ローラーガールズ・ダイアリー [映画感想−ら]
ドリュー・バリモア初監督作品!
『JUNO/ジュノ』のエレン・ペイジ主演といい、ローラーゲームという題材といい、
観たい、いや観なくてはいけない要素ばかりなのにやってる劇場が少なすぎる!
テキサスの田舎町ボディーンに住む17歳の女子高生ブリス(エレン・ペイジ)。
母親(マーシャ・ゲイ・ハーデン)は娘を美人コンテストに出場させることに熱中しており、
ブリスはしぶしぶそれに付き合っていました。
ある日、母親と買い物に出かけたブリスは立ち寄った店でローラースケートを履いた一団を見かけます。
彼女たちの姿に興味を持ったブリスは親友のパシュ(アリア・ショウカット)と、
こっそり隣町のオースティンにローラーゲームを見に出かけ、すっかりその虜となってしまいます。
______________________________
■ **作業内容**:
**1)** 映画感想の中で括弧内に示されている俳優名をすべて書き出せ。同じ名前は一度だけ挙げること。
**2)** 映画感想のうち、「テキサスの田舎町ボディーンに住む17歳の女子高生ブリス(エレン・ペイジ)。」から「りその虜となってしまいます。」までの部分を一字も変えずに返せ。
**3)** 映画感想の続きを、最後の文の後から書き継げ。

■ **データ欄**:
______________________________
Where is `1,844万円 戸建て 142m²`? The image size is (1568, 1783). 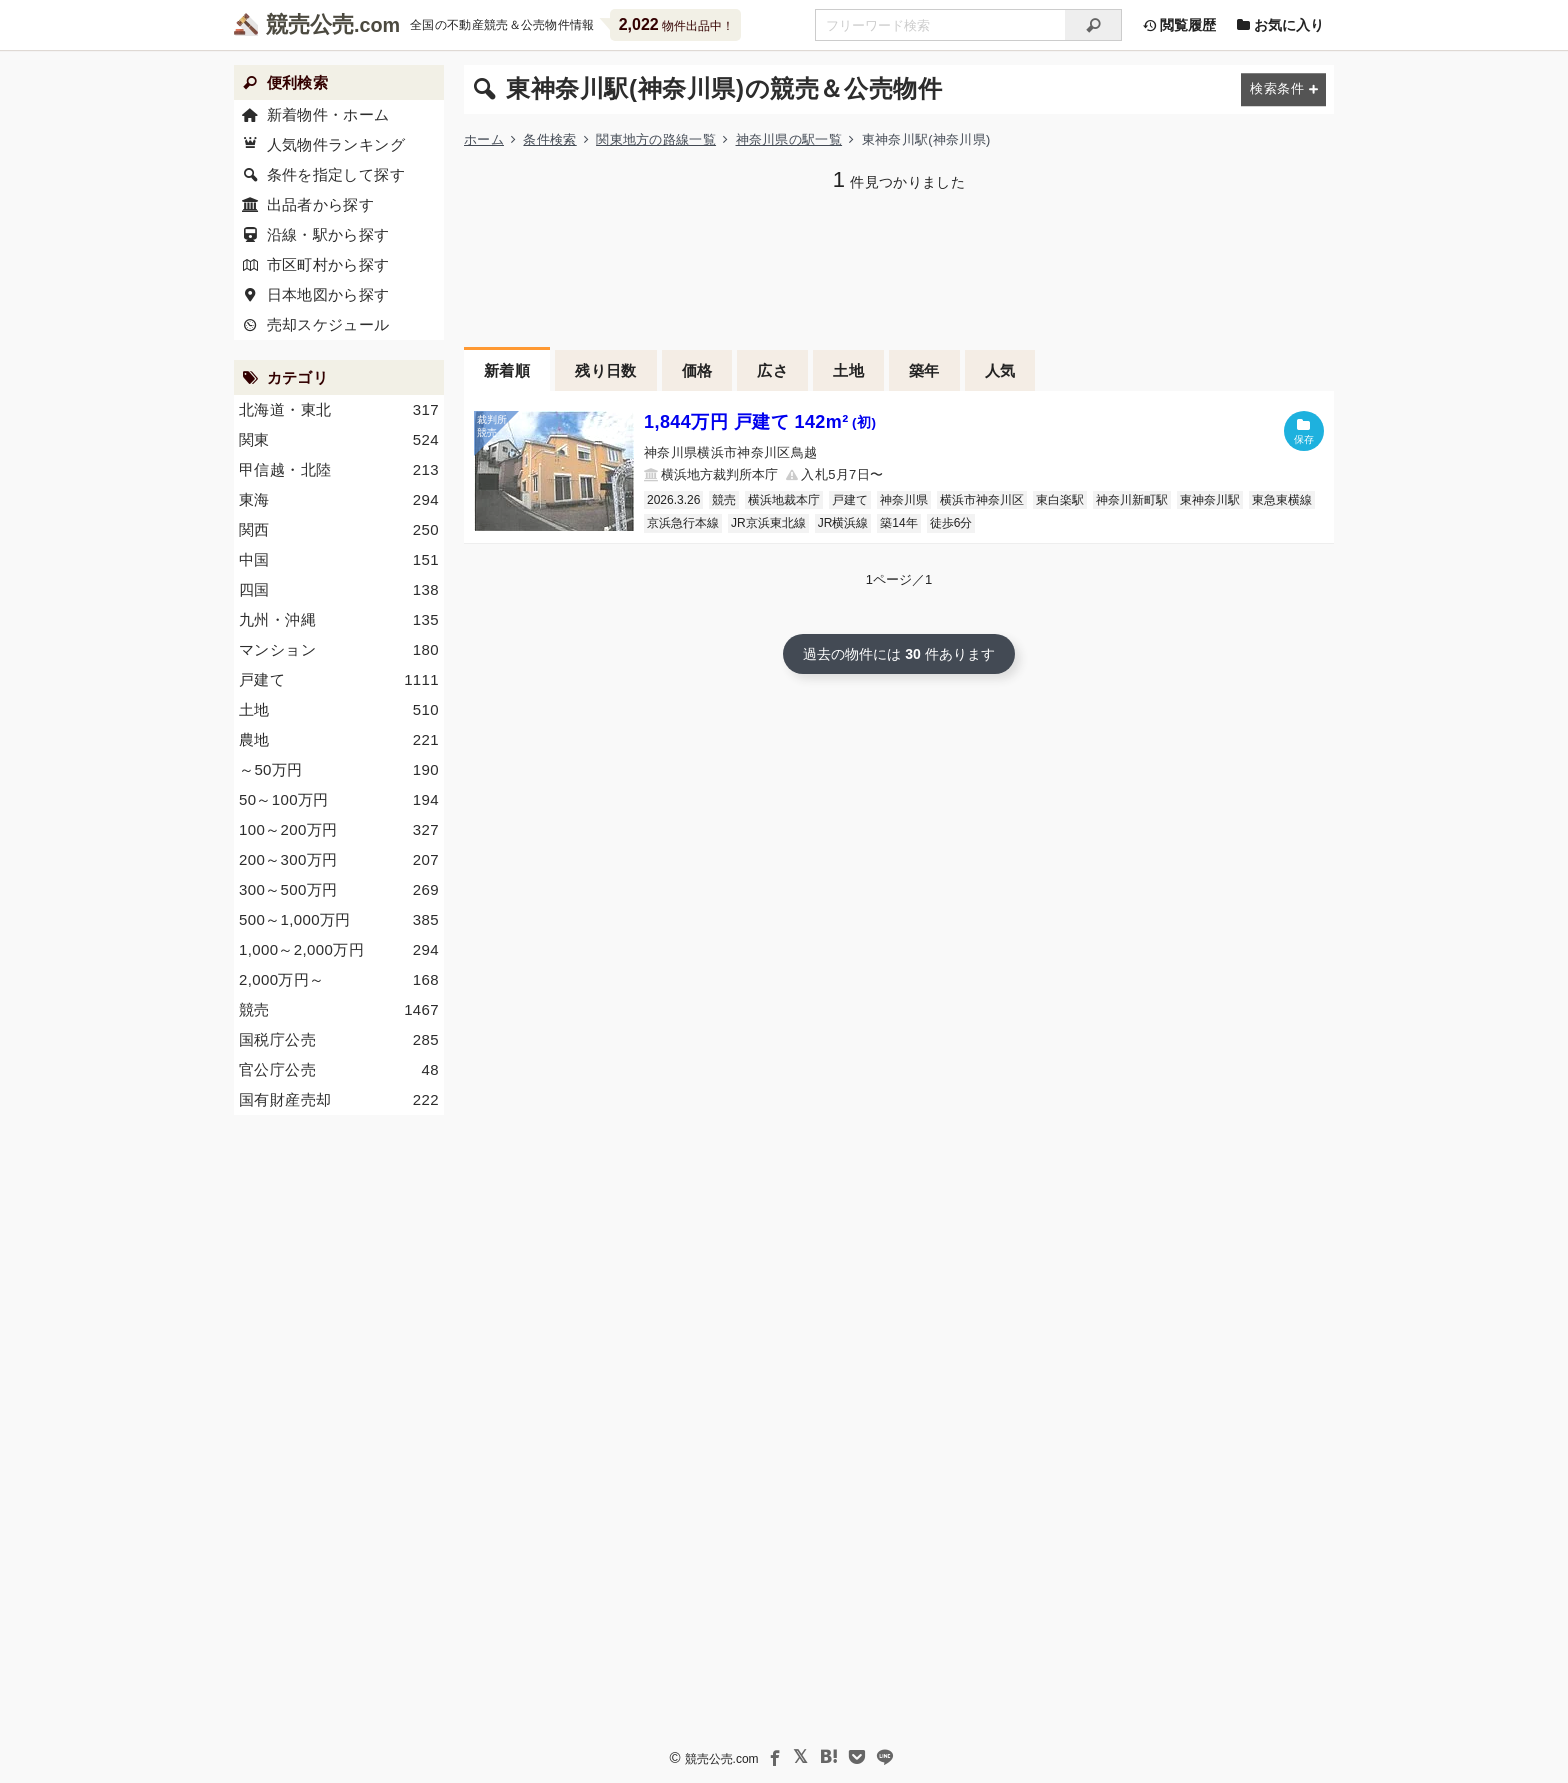 1,844万円 戸建て 142m² is located at coordinates (760, 422).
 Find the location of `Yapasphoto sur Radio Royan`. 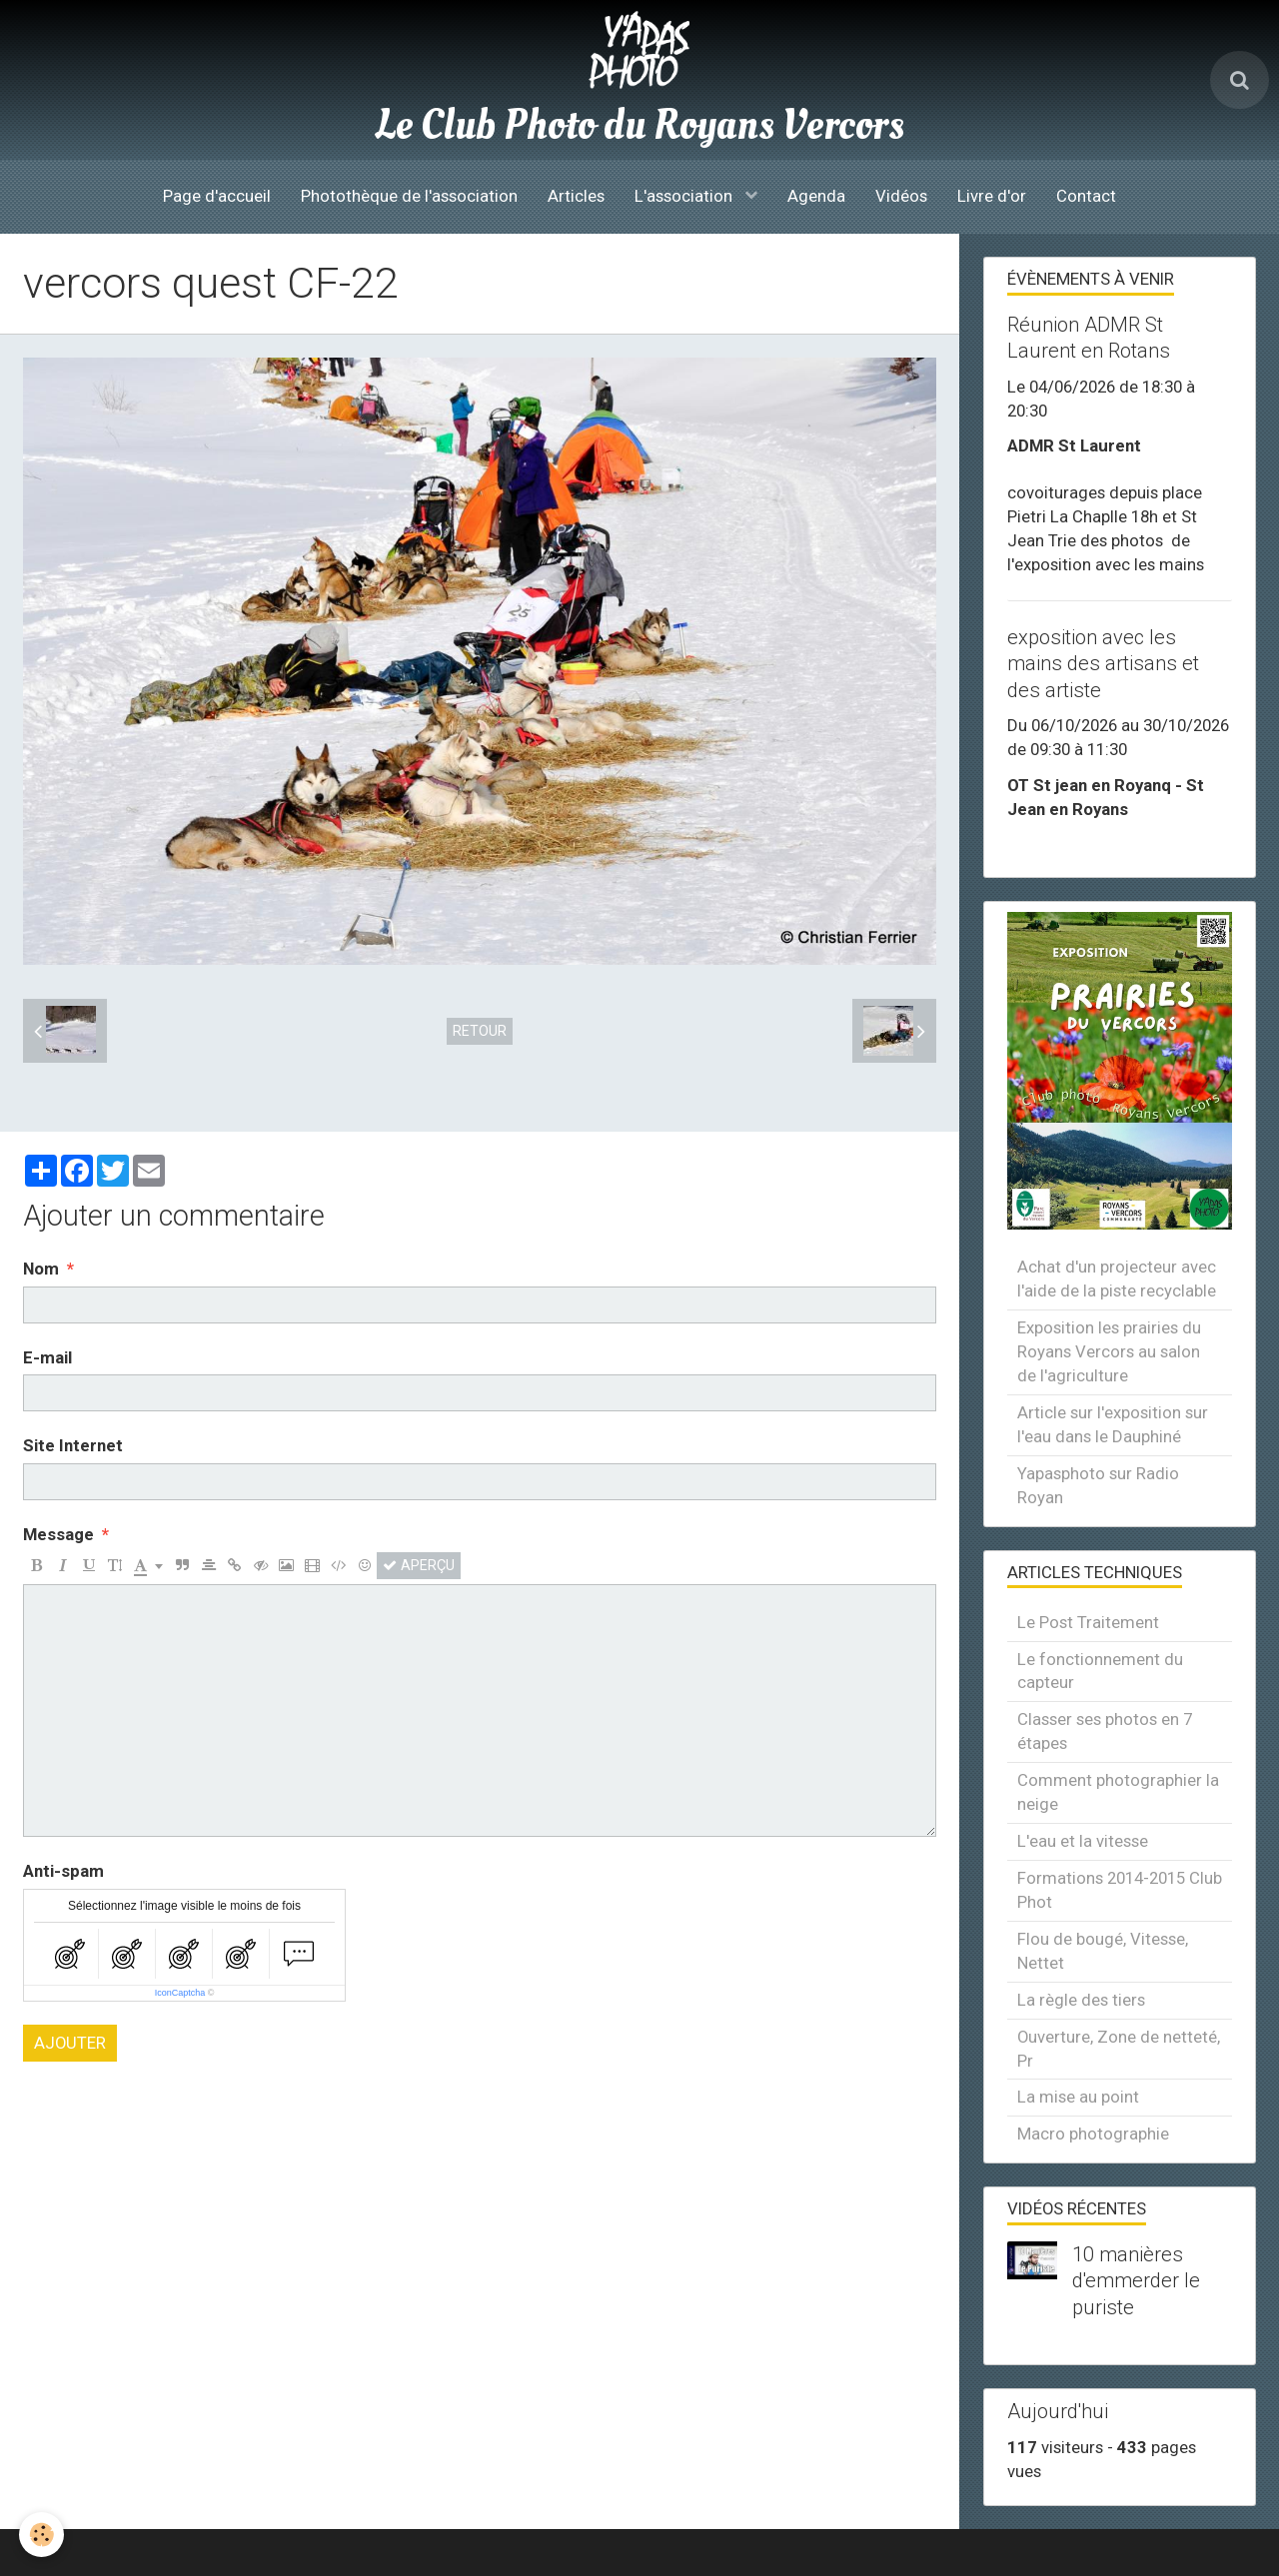

Yapasphoto sur Radio Royan is located at coordinates (1098, 1485).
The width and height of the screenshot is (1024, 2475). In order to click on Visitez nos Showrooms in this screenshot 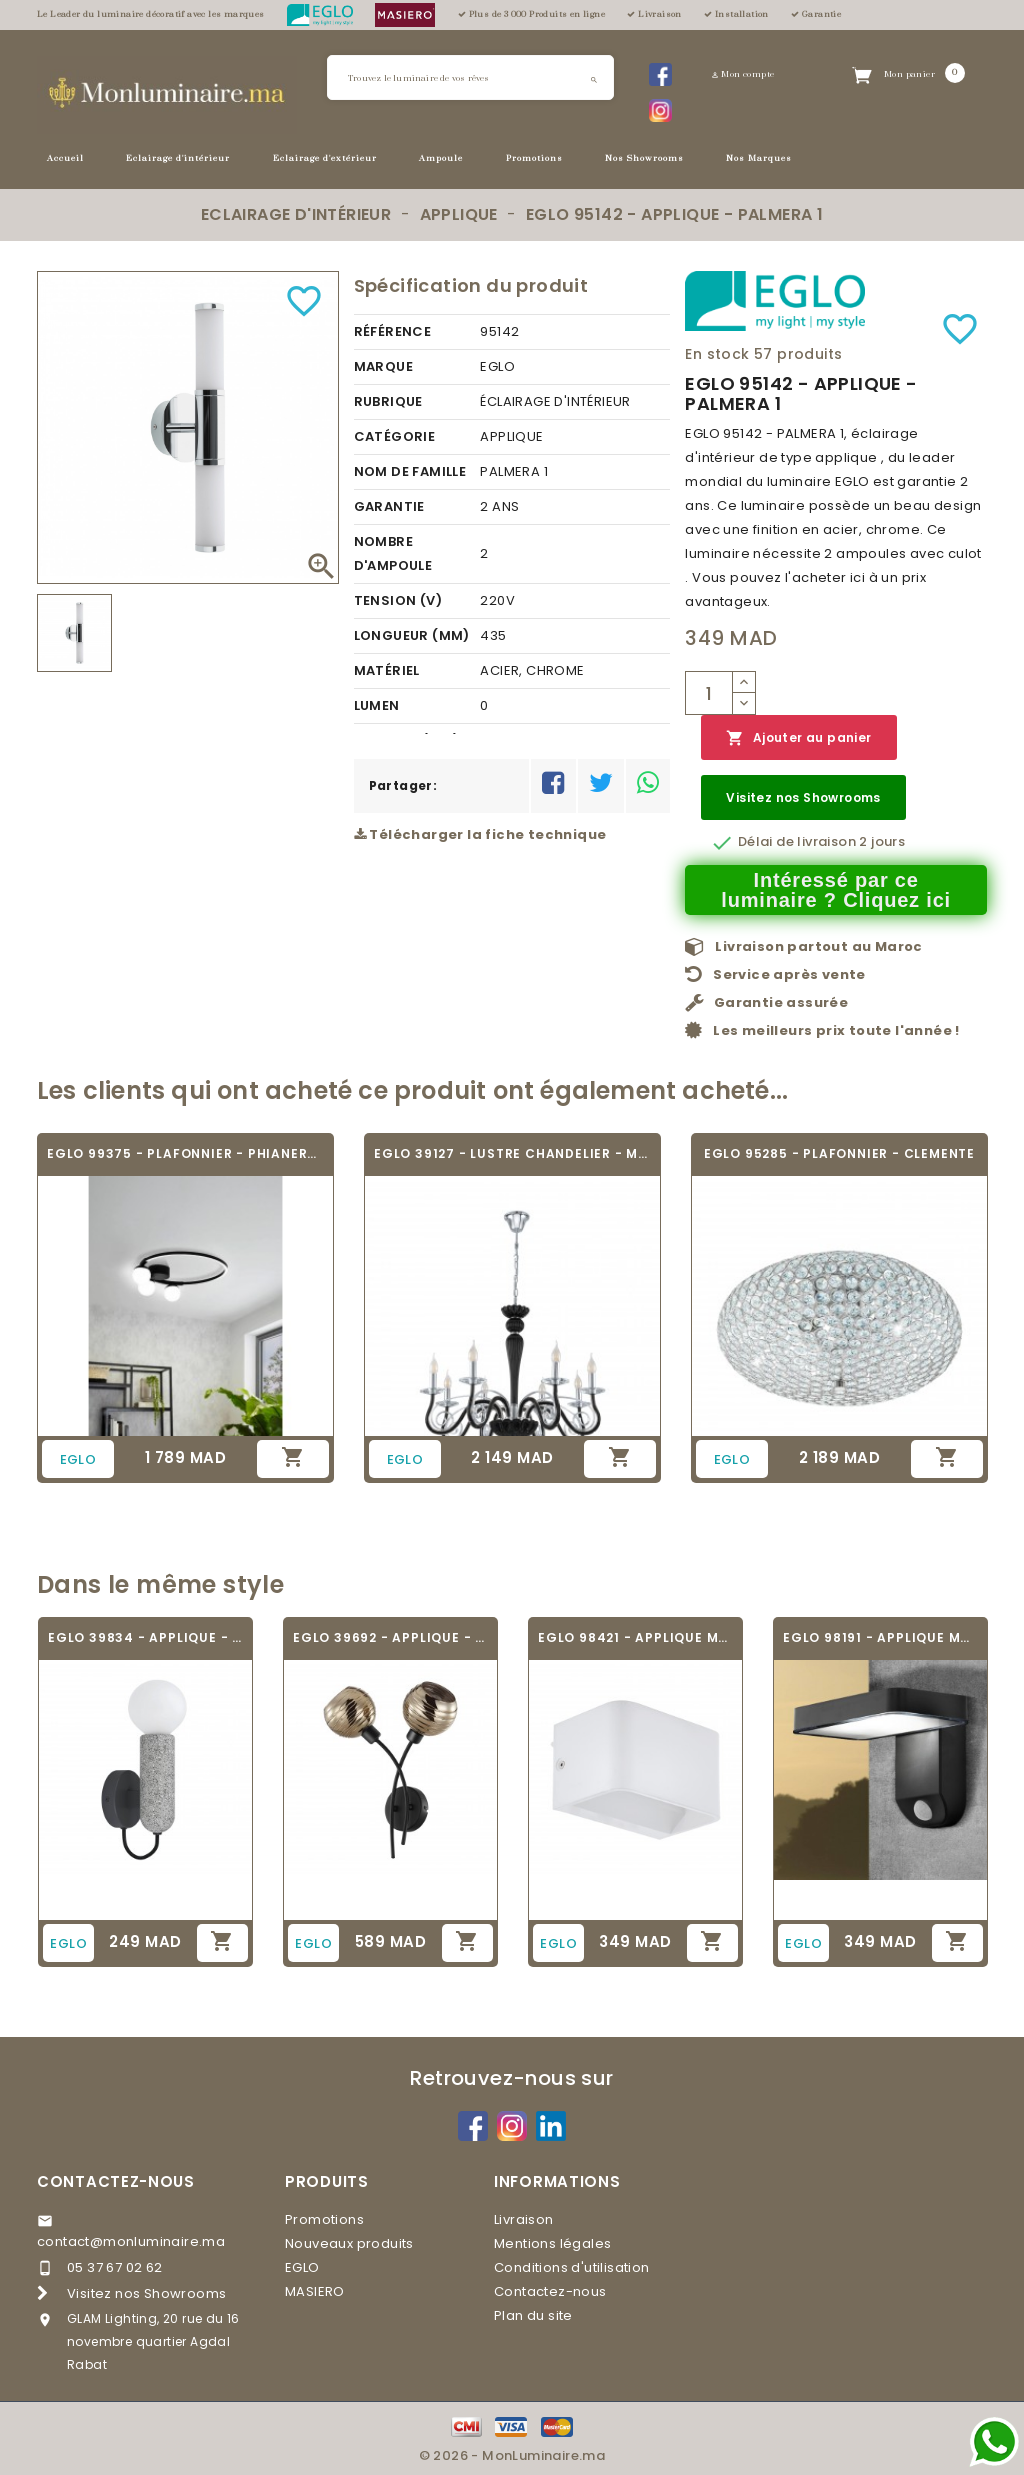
______________________________
■ **作業ごとの出力**:
**1)**
エレン・ペイジ
マーシャ・ゲイ・ハーデン
アリア・ショウカット

**2)**
テキサスの田舎町ボディーンに住む17歳の女子高生ブリス(エレン・ペイジ)。
母親(マーシャ・ゲイ・ハーデン)は娘を美人コンテストに出場させることに熱中しており、
ブリスはしぶしぶそれに付き合っていました。
ある日、母親と買い物に出かけたブリスは立ち寄った店でローラースケートを履いた一団を見かけます。
彼女たちの姿に興味を持ったブリスは親友のパシュ(アリア・ショウカット)と、
こっそり隣町のオースティンにローラーゲームを見に出かけ、すっかりその虜となってしまいます。

**3)**
そこでブリスはローラーゲームチームのひとつ「ハール・スカウツ」の新人発掘オーディションに、
年齢を偽って参加。そこで彼女は才能を買われ合格してしまい・・・。
ベイブ・ルースレス誕生!
ドリュー・バリモア初監督?もう既に2、3本ぐらい撮ってるような気がしていたのですが、
これまで製作に関係していたのはいずれもプロデュース作品だったのですね。
『チャーリーズ・エンジェル』なんかは彼女自身がキャメロン・ディアスや、
ルーシー・リューに出演を依頼した経緯などを公開当時聞いたりしたし、
また、彼女自身主役3人のうちの1人なのに、なんとなく脇にまわっているような、
ほかの2人を立てようとしているような印象を持ってしまっていたので、
すっかり彼女の監督作のように感じてしまっていました。
プロデュースなど製作側の立場でいることがどこまで作品の内容に関わるものなのか、
私にはまったくわかりませんが、ドリューが関わったその他の作品、
『25年目のキス』や『2番目のキス』さらに『ドニー・ダーコ』でさえも、
なんとなく彼女のカラーが強く影響しているように思えてしまうのは、
そうと知っているからなのかも知れないけれど、そう言われると「ああやっぱり」というような、
ドリュー・カラーのようなものをどこかしらに感じてしまうのです。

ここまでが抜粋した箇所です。